Legal Briefs: News From Around NH
Federal court rules for NH, 12 states vs. federal ban on state tax cuts … and more
A federal appeals court in Alabama has ruled in favor of 13 states – including New Hampshire — that challenged a ban by the federal government over using federal grants for tax cuts.
The states argued that the ban was unconstitutional and the court agreed unanimously.
The case involves the American Rescue Plan Act, passed in March 2021k which gave states more than $200 billion in grants during the Covid-19 pandemic.
The aid bill included a provision that no state could use those dollars to cut taxes or delay a state tax increase. It gave the U.S. Treasury Department the authority to recoup from states any state tax cuts made possible by ARPA money.
At the time, New Hampshire was receiving the ARPA grants, the state cut taxes in the budget, including cuts in the rates of the business enterprise and business profits taxes as well a five-year phaseout of the state’s 5% tax on stock dividends and bank account interest.
Chimney services contractor pays $26k in retaliation case
Manchester chimney services contractor Ceaser Chimney Service Inc. has paid a total of $26,163 to three workers in order to resolve allegations that it violated the Fair Labor Standards Act’s anti-retaliation provisions.

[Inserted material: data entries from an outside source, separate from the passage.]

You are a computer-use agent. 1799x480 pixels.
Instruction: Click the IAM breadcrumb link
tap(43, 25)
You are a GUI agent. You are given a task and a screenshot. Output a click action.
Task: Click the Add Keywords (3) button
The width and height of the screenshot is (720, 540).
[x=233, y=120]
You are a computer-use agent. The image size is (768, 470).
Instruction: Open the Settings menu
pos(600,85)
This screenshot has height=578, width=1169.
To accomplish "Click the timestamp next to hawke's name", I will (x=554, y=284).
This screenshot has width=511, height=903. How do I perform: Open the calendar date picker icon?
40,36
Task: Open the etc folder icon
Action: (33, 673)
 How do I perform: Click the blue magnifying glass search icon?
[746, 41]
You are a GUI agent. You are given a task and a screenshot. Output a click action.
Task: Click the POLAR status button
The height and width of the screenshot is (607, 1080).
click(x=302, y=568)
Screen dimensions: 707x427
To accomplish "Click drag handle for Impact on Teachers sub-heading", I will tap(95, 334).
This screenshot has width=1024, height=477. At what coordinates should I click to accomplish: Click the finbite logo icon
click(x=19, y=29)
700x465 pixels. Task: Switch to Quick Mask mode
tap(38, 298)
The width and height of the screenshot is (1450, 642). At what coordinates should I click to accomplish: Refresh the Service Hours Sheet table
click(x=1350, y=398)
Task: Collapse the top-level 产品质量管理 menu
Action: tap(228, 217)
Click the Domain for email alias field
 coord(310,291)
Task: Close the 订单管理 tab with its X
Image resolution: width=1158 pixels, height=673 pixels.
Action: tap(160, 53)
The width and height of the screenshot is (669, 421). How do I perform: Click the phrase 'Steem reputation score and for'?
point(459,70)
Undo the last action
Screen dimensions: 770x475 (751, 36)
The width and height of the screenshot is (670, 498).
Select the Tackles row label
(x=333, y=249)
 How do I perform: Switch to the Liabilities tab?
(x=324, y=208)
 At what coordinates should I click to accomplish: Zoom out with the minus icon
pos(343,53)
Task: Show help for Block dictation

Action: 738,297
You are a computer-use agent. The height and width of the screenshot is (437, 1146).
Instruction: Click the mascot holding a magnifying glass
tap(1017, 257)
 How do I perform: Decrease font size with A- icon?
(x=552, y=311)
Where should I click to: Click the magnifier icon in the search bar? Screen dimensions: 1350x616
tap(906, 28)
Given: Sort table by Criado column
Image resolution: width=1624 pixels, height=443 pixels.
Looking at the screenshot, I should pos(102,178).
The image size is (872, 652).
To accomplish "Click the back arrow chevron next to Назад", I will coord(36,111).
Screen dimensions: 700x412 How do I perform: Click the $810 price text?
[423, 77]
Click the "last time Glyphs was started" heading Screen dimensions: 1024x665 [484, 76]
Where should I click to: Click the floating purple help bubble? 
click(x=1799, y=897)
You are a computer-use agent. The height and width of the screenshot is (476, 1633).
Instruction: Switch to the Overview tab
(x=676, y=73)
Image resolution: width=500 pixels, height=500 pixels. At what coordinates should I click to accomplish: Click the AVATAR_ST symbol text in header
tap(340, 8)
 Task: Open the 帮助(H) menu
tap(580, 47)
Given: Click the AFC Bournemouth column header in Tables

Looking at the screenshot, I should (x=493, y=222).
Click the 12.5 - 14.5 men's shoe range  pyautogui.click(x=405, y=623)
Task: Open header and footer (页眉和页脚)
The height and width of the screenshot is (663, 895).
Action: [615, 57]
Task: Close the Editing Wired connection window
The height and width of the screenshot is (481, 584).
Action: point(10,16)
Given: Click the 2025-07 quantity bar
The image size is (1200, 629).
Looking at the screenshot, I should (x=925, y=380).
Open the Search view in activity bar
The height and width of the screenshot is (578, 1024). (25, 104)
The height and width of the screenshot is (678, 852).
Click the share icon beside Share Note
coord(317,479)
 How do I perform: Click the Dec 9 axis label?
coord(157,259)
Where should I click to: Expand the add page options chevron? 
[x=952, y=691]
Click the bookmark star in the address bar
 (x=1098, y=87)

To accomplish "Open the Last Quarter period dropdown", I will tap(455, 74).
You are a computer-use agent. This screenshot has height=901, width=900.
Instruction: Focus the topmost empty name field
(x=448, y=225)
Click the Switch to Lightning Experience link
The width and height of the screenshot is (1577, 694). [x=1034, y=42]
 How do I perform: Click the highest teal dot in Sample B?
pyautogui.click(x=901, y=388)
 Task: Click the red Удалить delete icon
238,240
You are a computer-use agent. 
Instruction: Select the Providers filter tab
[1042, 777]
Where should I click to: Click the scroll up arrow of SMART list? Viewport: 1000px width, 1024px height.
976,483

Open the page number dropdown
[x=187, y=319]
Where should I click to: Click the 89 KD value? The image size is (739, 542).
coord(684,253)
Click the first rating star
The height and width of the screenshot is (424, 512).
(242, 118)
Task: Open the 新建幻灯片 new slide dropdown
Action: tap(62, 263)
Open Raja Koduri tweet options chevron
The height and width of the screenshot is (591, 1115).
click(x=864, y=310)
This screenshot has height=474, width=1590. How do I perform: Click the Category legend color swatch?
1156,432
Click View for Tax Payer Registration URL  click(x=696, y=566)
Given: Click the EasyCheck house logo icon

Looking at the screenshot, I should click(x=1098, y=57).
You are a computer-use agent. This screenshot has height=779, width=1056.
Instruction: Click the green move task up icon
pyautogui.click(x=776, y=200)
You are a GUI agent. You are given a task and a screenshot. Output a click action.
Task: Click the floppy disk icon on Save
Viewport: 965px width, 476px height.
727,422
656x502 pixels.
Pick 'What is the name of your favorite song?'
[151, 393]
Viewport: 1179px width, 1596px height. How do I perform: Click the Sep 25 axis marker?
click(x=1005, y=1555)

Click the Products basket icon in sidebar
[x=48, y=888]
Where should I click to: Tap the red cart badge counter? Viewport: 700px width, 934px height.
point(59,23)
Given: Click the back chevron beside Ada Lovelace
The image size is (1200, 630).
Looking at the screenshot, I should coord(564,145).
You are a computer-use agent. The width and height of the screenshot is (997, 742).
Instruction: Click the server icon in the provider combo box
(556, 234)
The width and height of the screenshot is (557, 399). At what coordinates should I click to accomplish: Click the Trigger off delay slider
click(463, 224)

The charges were brought after investigators in the U.S. Department of Labor’s Wage and Hour Division Ceaser Chimney Service fired an employee in June 2021 after they contacted the NH Department of Labor to inquire about their rights under the labor laws. The employer also unlawfully questioned two other employees regarding their communications with the Wage and Hour Division during its investigation.
“The U.S. Department of Labor takes allegations of employee retaliation very seriously,” said Wage and Hour Division District Director Steven McKinney in Manchester. “These rights include the ability to contact the department and other agencies about the employer’s pay practices and to speak openly with investigators and other department officials during an investigation.”
Judge awards ValleyNet $3 million in compensatory damages
A Vermont Superior Court judge has ordered ECFiber operator ValleyNet to be paid a total of nearly $2 million in damages stemming from losses it suffered in the embezzlement of the company’s coffers, although how much of that sum — including the actual amount of money taken from the company — ValleyNet will be able to recover remains unclear.
The Valley News reported that Judge Timothy Tomasi said the embezzled funds would have allowed ValleyNet “to build out their network in an improved way, it would have allowed them to reduce the amount they borrowed, to lower rates to customers and citizens and to provide more services for customers.”
ValleyNet operates the ECFiber fiber network, which provides broadband internet to under-served towns in New Hampshire and Vermont.
The financial damages award is expected to be collected from the proceeds in the sales of real estate properties and other assets owned by John Van Vught, an accountant who worked under contract for ValleyNet and whose embezzlement was discovered after he left the employ of the ValleyNet in 2022 and a new accountant noticed discrepancies in the company’s books.
IRS releases claim to DiLuzio Ambulance Service assets
The Internal Revenue Service has released its claim on assets of DiLuzio Ambulance Service as the Keene company works to clear up its tax-related problems.
Earlier this month, the IRS sent a letter to DiLuzio clients instructing them to send payments to the federal agency, instead of DiLuzio, in order to clear up the company’s $648,965 tax debt. But last Friday, the IRS sent a second letter to these same clients, saying it had released its “levy,” or the action allowing it to seize company property, including client payments.
Neither the IRS nor the company provided specifics, but DiLuzio said in a written statement The Keene Sentinel that the tax issue would not disrupt business and that the company “has hired tax professionals to work with the IRS for the purposes of addressing and resolving its IRS Tax Problems.”